Tarefa 1 - Reescreva o trecho do relato sobre Falstaff Vitali desde "No final dos" até "separação do casal.", inclusive, trocando "esposo" por "marido".
Tarefa 2 - Dê continuidade ao relato sobre Falstaff Vitali e Geraldina Pereira, escrevendo o que vem depois da última frase.

Texto para leitura -
§
Falstaff Vitali, pelo que posso inferir, era igualmente amante do carnaval: diz minha irmã ter sido ele um dos fundadores de um famoso bloco carnavalesco de Uberaba. Aliás, por este amor, o nome da segunda filha do casal pode ter sido uma homenagem à música Jeanette, composta por Lamartine Babo e Assis Valente – uma das cem músicas mais tocadas no ano de 1936.

No final dos anos da década de 1930, Geraldina Pereira (Vitali) havia se separado do esposo. O motivo da separação: Falstaff, amante da boemia, entregara-se ao vício da bebida e comprometera a entrega dos serviços pagos anteriores por seus clientes para a confecção de móveis e de instrumentos musicais; provavelmente, a situação financeira da mulher e das duas filhas estava seriamente comprometida até tornar-se insustentável, desencadeando a separação do casal.

Tanto minha mãe quanto minha irmã Jeanette falavam-me do veredito da madrinha: "eu disse, Geraldina, que esse casamento não ia dar certo."
§
Dados registrados -
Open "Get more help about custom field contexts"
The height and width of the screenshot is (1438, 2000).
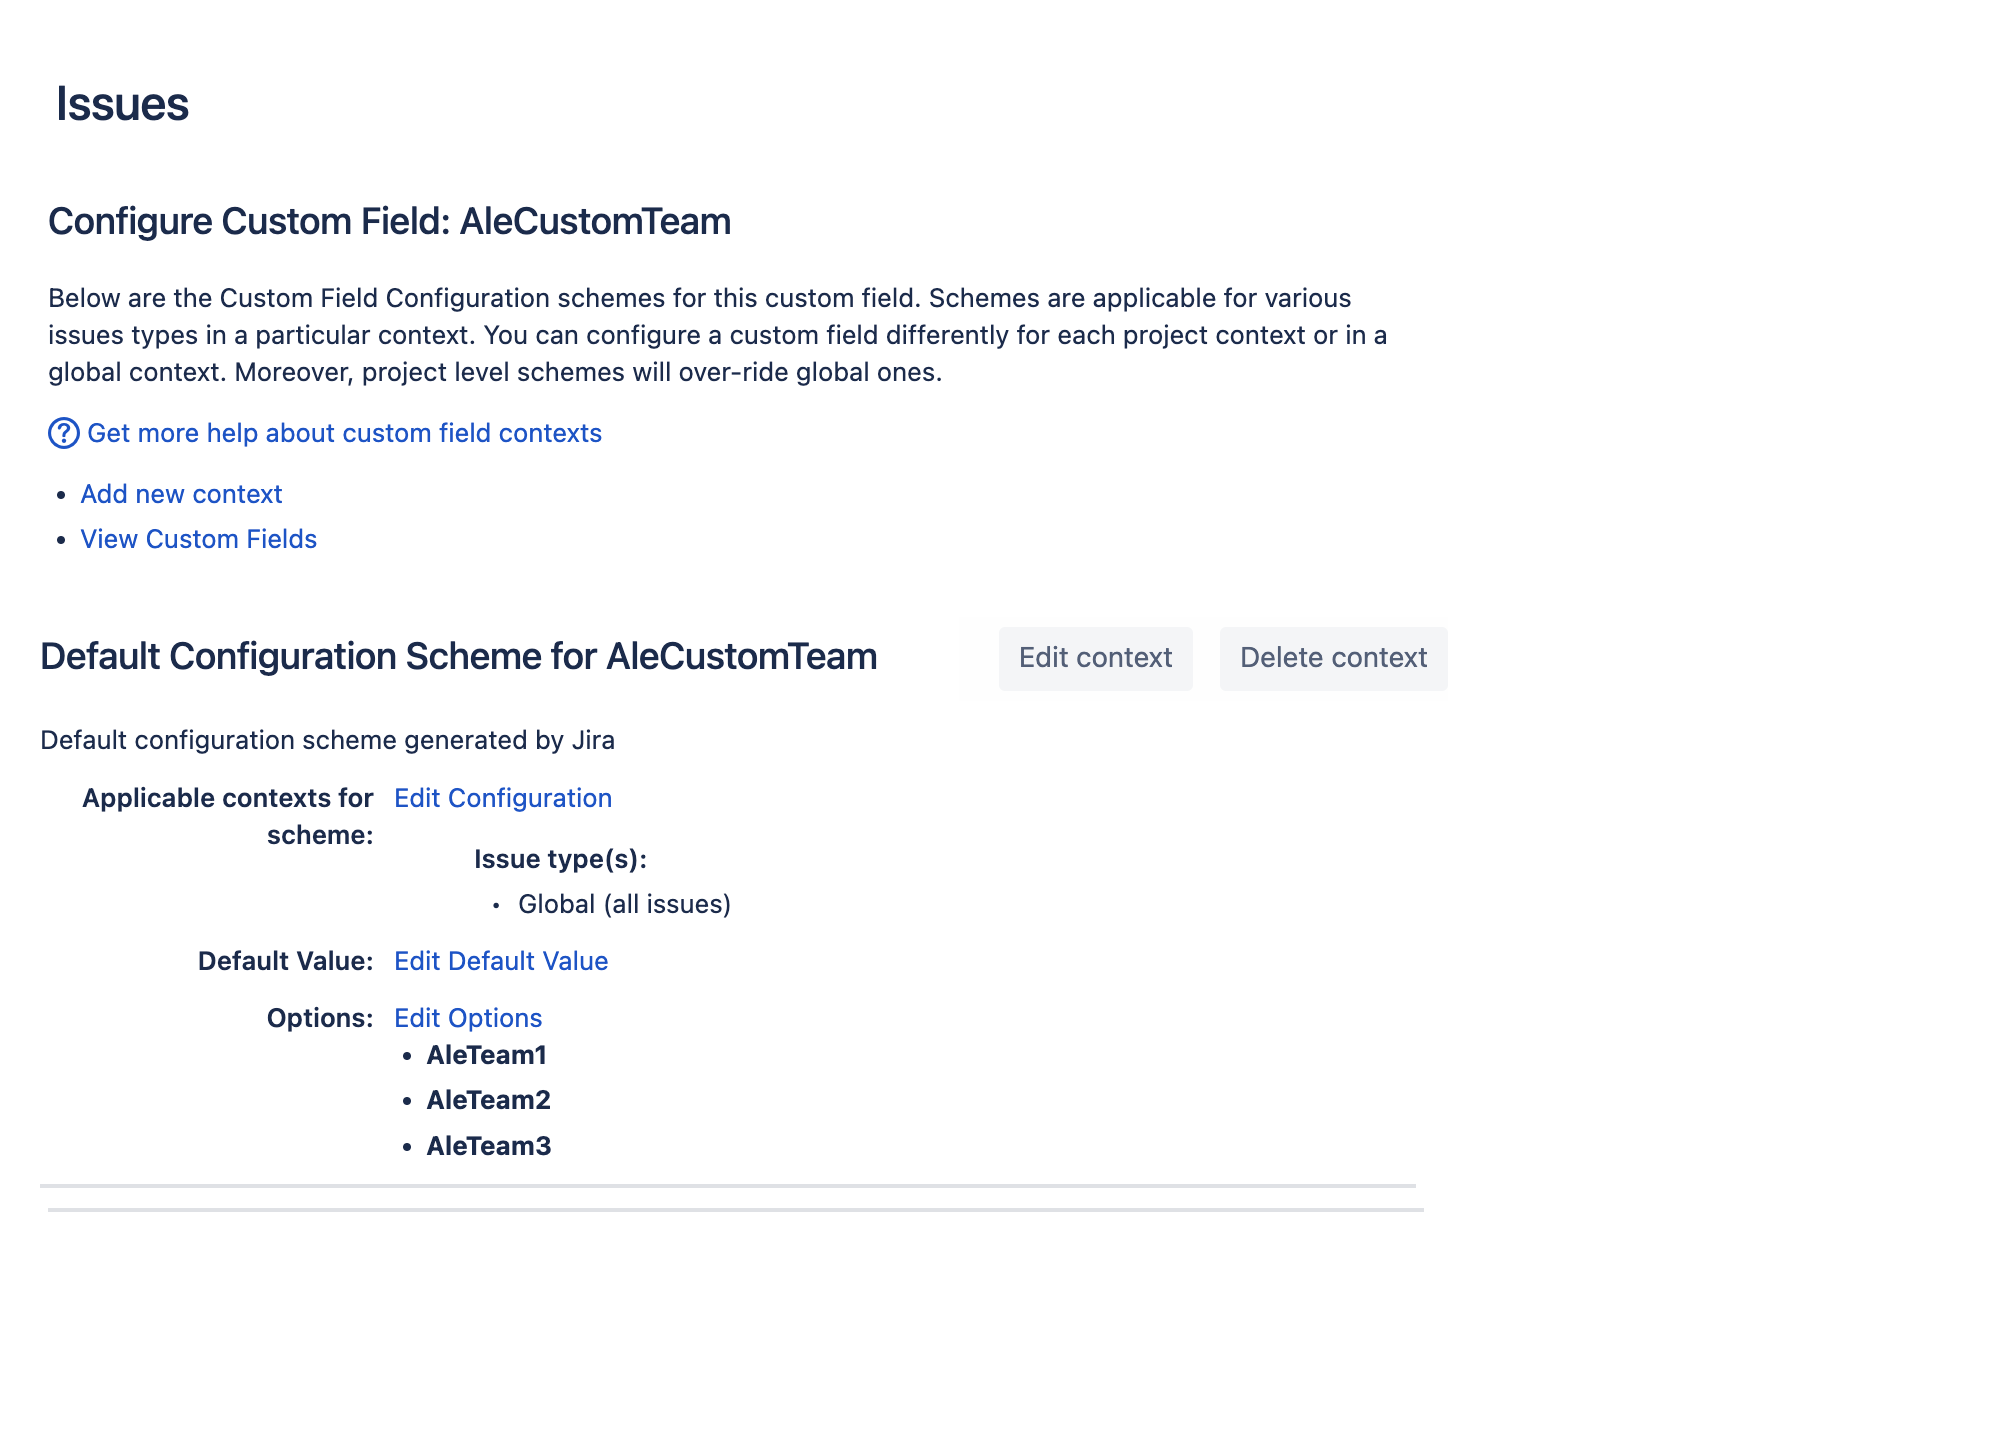click(x=344, y=433)
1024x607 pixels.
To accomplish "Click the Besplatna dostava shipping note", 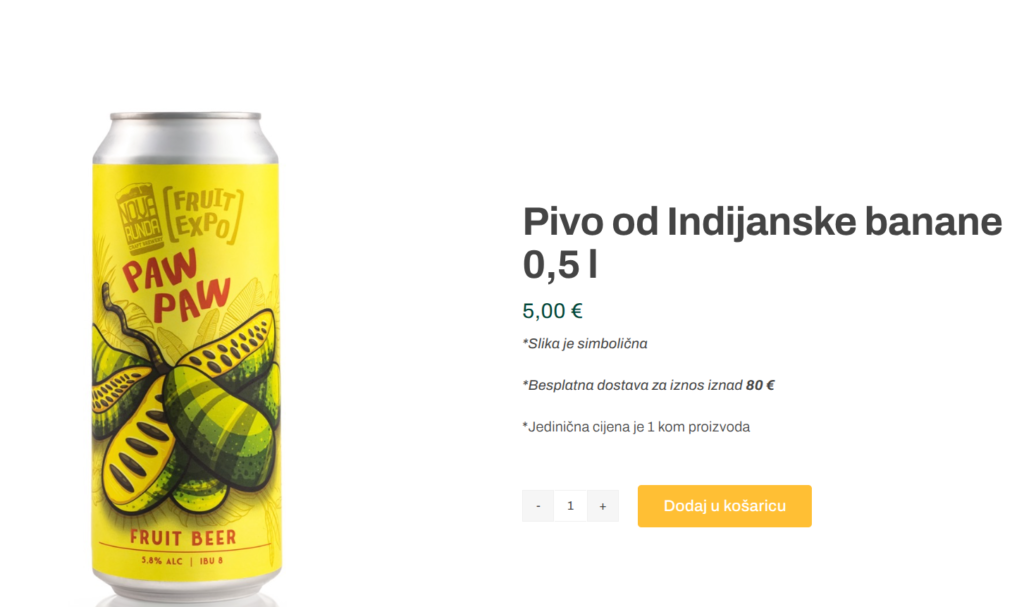I will [x=648, y=386].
§
Resposta esperada 1 -
No final dos anos da década de 1930, Geraldina Pereira (Vitali) havia se separado do marido. O motivo da separação: Falstaff, amante da boemia, entregara-se ao vício da bebida e comprometera a entrega dos serviços pagos anteriores por seus clientes para a confecção de móveis e de instrumentos musicais; provavelmente, a situação financeira da mulher e das duas filhas estava seriamente comprometida até tornar-se insustentável, desencadeando a separação do casal.

Resposta esperada 2 -
Pelo vício da bebida, Falstaff Vitali faleceu no ano de 1943 com cirrose hepática: estes fatos foram relatados tanto pela minha irmã Jeanette quanto por minha mãe Geraldina.

Minha irmã Jeanette, na época com seis anos de idade, lembra-se do pai morto e diz tê-lo visto ainda no caixão: este fato mostra que, apesar da separação, minha mãe mantinha as filhas próximas à órbita do pai.

Ainda por relatos de minha mãe, ela e as filhas Jeanette e Maria de Lourdes, após a separação do esposo, voltaram a residir com a mesma madrinha que a criara até o casamento com Falstaff: a essa época, os padrinhos de minha mãe residiam na rua atualmente denominada dr. José Maria dos Reis. A casa era uma ampla e confortável residência de esquina, sendo que o padrinho possuía um armazém: a rua, hoje avenida, consta pertencer ao bairro Quinta da Boa Esperança – mesmo local onde, à época, situava-se a famosa Chácara dos Eucaliptos da família Reis.

Minha irmã Jeanette assim se lembra de Falstaff, seu pai: homem meigo, carismático, branco, alto, cabelos lisos e castanhos claros sempre penteados para trás, lábios grossos, bonito, esbelto, não usava chapéu.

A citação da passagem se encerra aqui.